Nearly 10 years ago, as a college pastor at the University of Oregon, I toiled nearly 80 hours a week doing the “work of the Lord.” No boundaries. No rhythms. No intention. No rest. Every crisis was my crisis. Every complaint was my problem. Everything and everyone came to me. The long and short of it. I began to burn out. And I knew there was a problem when I started hoping I would burn out. Burnout offered a way out of all the insanity. Though I had never thought it possible, I was, in Paul’s words, beginning to “weary in doing good” (Gal. 6:9). The cost was high. I constantly got sick, my marriage was struggling, and my ministry became misery as I went frantically from crisis to crisis.
Flannery O’Connor has this little throwaway line where she speaks of a priest who is “unimaginative and overworked.” That was me. There was only one problem: The ministry was thriving. People were getting baptized. Students were repenting. The group was growing. It all came to a head one Saturday morning. After an 80-hour workweek, I scheduled an appointment with a student in our college ministry for 10:00 a.m. that Saturday morning. Having not slept well for over a month, I missed my appointment, not even hearing the sound of my alarm. I woke up to a voicemail on my phone: “How could you miss this appointment? Pastors shouldn’t miss appointments. You have failed me.”
I had become, in the words of Stanley Hauerwas, a “quivering mass of availability.” A need-filler. A gofer. A Christian handyman, available to everyone and everything but the Lord my God. Standing there, I nearly broke my flip phone over my knee and threw it against the wall. I had been working tirelessly only to let one more person down. I could not go on like I had been. By the sovereign grace of God, I had been reading a book by pastor and theologian Eugene Peterson. Through reading the book, I discovered something I had completely ignored in 10 years of Bible reading—this thing called the Sabbath. Peterson eloquently discussed how one day a week he would say no to ministry demands and go on hikes, eat good food, read poetry, and meet with God. I was intrigued. Was this not a waste of time? Was he not wasting his time on selfish endeavors? Then it clicked.
Up until this time, I had thought Sabbath-keeping was selfish. And I thought that if I did rest, it was a sign of weakness. Then I had the epiphany of a lifetime: I had been trying to be selfless. In helping everyone else, I had forgotten myself. I had become the preacher of the gospel who needed the gospel himself. Or, worse yet, I subconsciously thought God wanted me to forget about myself so I could serve others. But that is not the gospel. Jesus loves me too. I could love others only to the extent that I could recognize God’s love for me. I could see to the needs of my community only to the extent that I admitted my own needs. I could care for God’s people only to the extent that I would allow him to care for me. In forgetting all this, I had neglected to care for the body God had given me, the spirit he breathed into me, this soul that he molded with his own hand.
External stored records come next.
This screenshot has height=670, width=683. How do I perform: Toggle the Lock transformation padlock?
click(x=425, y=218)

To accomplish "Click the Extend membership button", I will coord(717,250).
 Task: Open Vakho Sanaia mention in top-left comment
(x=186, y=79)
A Commandment, Not a Suggestion
Wisdom prevailed. I admitted my own limits and embraced my finitude. It was one of the first “not goods” in my life where I recognized I had a deep, human, God-created need. In living for everyone else, I had been trying to be omnipotent and omnipresent; God had never intended me to be either. As I read the Gospels, it became clearer and clearer to me that Jesus himself was not selfless. Jesus went into the mountains and prayed to the point that even his disciples could not find him. Jesus ate. Jesus drank. Jesus slept. He took care of himself. And never once was Jesus hurried from place to place, controlled by a busy schedule. Jesus lived a rhythm completely different from anyone around him. The rhythm of his life was, in itself, a prophetic act against the rhythms of the world.
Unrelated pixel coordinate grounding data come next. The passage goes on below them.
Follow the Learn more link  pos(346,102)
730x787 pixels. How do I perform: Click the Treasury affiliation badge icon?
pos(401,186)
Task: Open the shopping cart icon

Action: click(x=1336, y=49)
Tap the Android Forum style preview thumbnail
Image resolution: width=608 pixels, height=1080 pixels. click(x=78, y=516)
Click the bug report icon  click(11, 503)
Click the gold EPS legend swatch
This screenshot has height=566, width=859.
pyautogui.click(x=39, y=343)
Sabbath rhythms are not meant for paper; they are meant to be practiced. “Holy days, rituals, liturgies—all are like musical notations which, in themselves,” one Jewish scholar writes, “cannot convey the nuances and textures of live performance.” We are not to know about the Sabbath. We are to know the Sabbath. In the years since starting to practice the Sabbath, my family and I have become avid, albeit imperfect, amateur Sabbath-keepers. One day a week, my family turns all the screens off, lights some candles, prays, and invites the God of the Sabbath to bring us rest. This practice, which, again, we do far from perfectly, has saved my marriage, my ministry, my faith, and, I might even say, my life. However, we have come to find that Sabbath never just happens. In our 24/7 world, I have never once seen someone accidentally keep a Sabbath. Sabbath is an action of great purpose, one that demands feisty intentionality. It requires us to live in a rhythm that squarely opposes the dangerous pulse and habits of our world. Sabbath-keeping is not just a small vignette in the Bible. Page after page, story after story, book after book, Sabbath comes to us. This is not a minor motif in the story of the Bible—it is one of the greatest themes of the Bible. Sabbath is not extra credit. It is a commandment, not a suggestion.
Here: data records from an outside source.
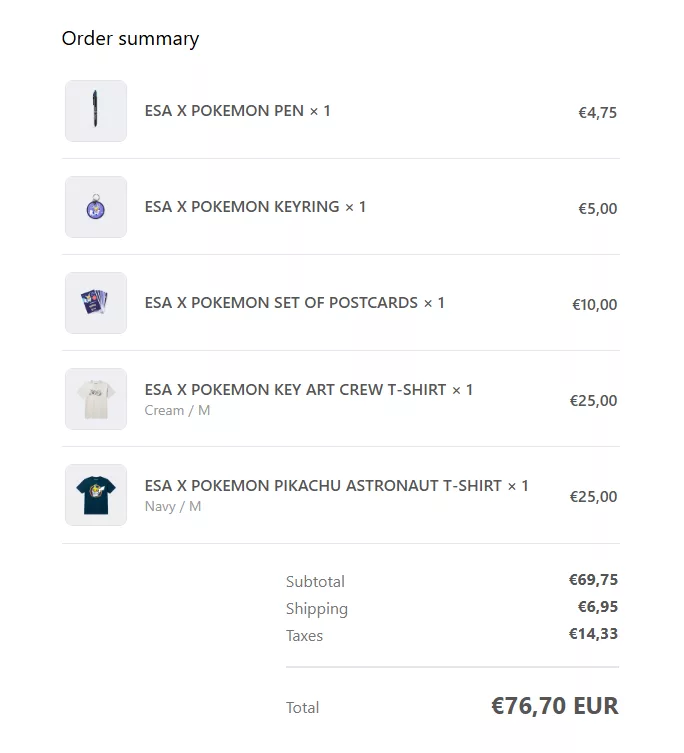Select the Total €76,70 EUR amount
This screenshot has height=753, width=684.
click(x=555, y=706)
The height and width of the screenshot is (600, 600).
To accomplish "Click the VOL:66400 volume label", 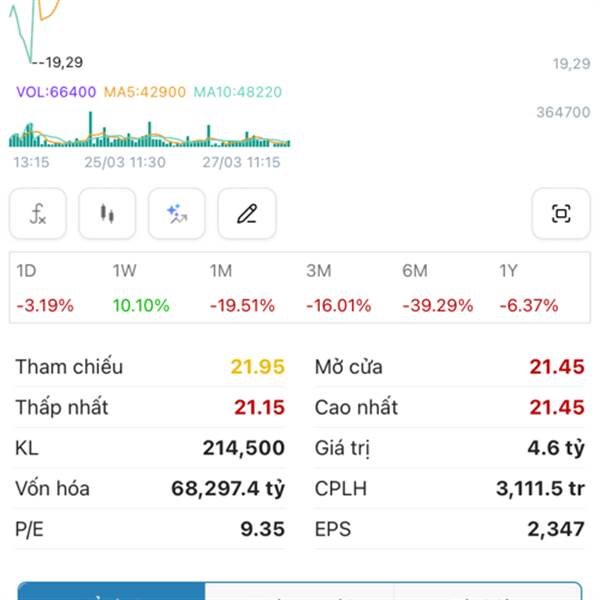I will point(56,92).

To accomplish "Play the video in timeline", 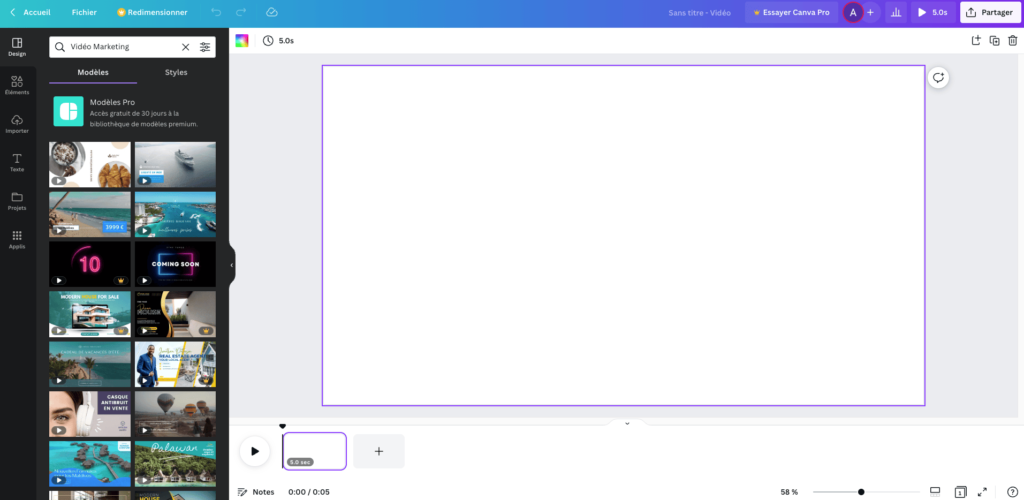I will point(254,451).
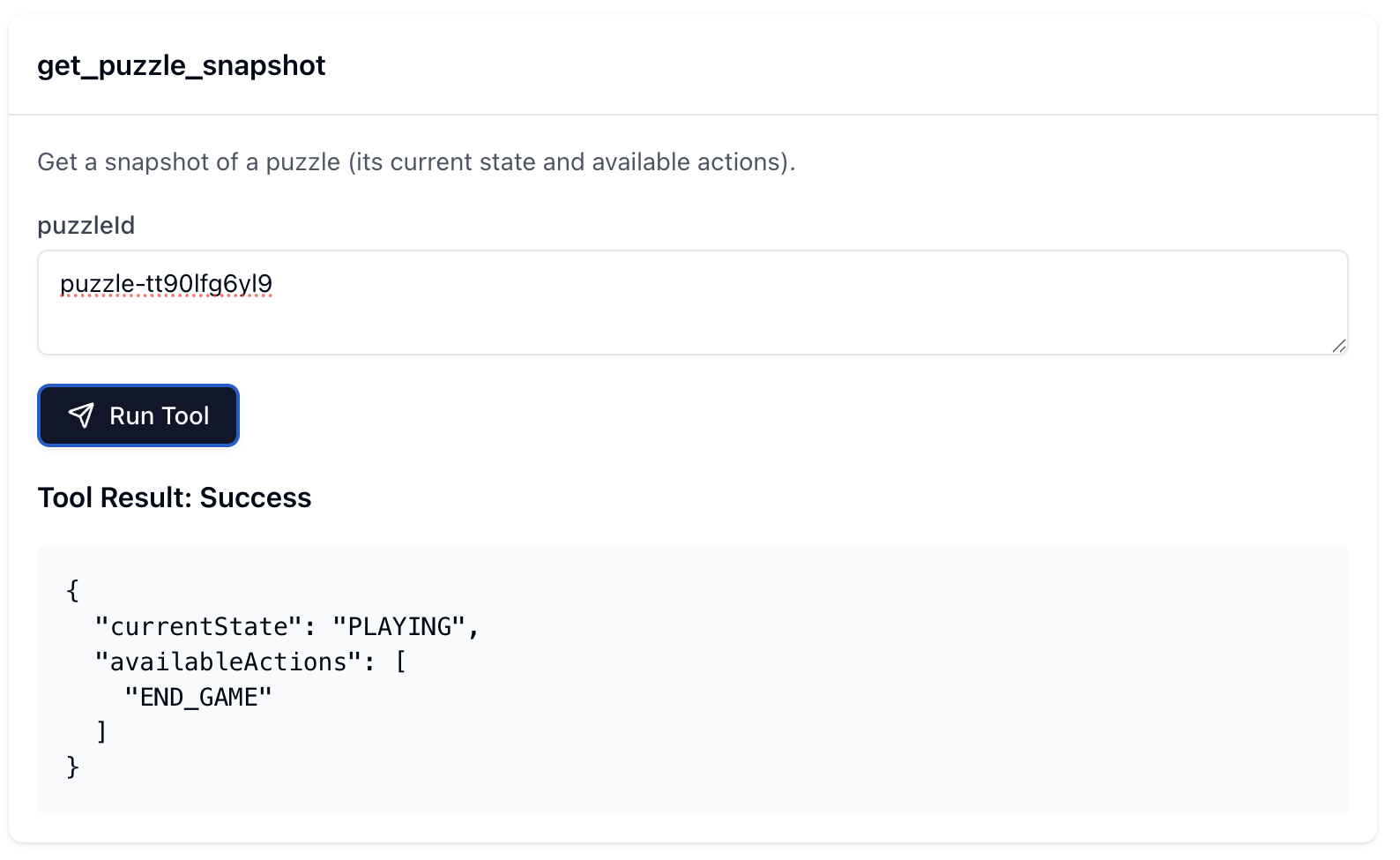This screenshot has height=860, width=1400.
Task: Select the puzzle-tt90lfg6yl9 text in the field
Action: pyautogui.click(x=166, y=284)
Sabbath is God’s eternal way of helping us worship our good God and not worship the good work he has given us to do.
The Sabbath, Jacques Ellul contends, “shows that work is not after all so excellent or desirable a thing as people often tell us.” In other words, Sabbath provides work with a healthy framework within which good work can be done. The fourth commandment, we must remember, only prohibits us from work on Sabbath. Nothing else is prohibited. This simple act of not working revolutionizes our lives by re-centering our identity on being with God rather than on what we do for the world. Workaholism, in the end, is the result of our sense of self not fully coming into the light of Christ. Workaholism is very different from alcoholism—for the alcoholic, there is no slowly reintegrating alcohol after into your life after getting clean. Workaholism is different. For a workaholic, the issue becomes learning to live rightly in relationship to work. A workaholic will most likely have to get back to work.
The Idol of Exhaustion
As for my work, studies continue to reveal that pastoral burnout is connected to the pastor’s sense of being and worthiness. I became a workaholic chiefly because I had not allowed the grace of Jesus to reside in the depths of the caverns of my soul. I even used to think the Sabbath was a break from ministry. Now I see the Sabbath as ministry. It frees people. It helps others in the church. It establishes boundaries. And, above all, it proclaims the Good News of Jesus. As I read Peterson, one question came back to me over and over again: How can I preach salvation by grace when my life is built on an altar of workaholism?
In our culture, in place of a meaningful relationship with Jesus where we are defined by the Father’s love, we will continue to relish our overstuffed, busy lives. Busyness will be our trophy. More often than not, the only way we can truly feel good about our lives is if we are burning out doing it. We want scars to brag about. We have, as Barbara Brown Taylor writes, “made an idol of exhaustion. The only time we know we have done enough is when we’re running on empty and when the ones we love most are the ones we see least.” It seems this cultural mantra has been treated like a command from God, but God never asked us to work to the point of burnout.
We were not created just to work.
Work is not our Ultimate.
A. J. Swoboda is the pastor of Theophilus Church in Portland, Oregon. This article is adapted from his book Subversive Sabbath: The Surprising Power of Rest in a Nonstop World (Brazos).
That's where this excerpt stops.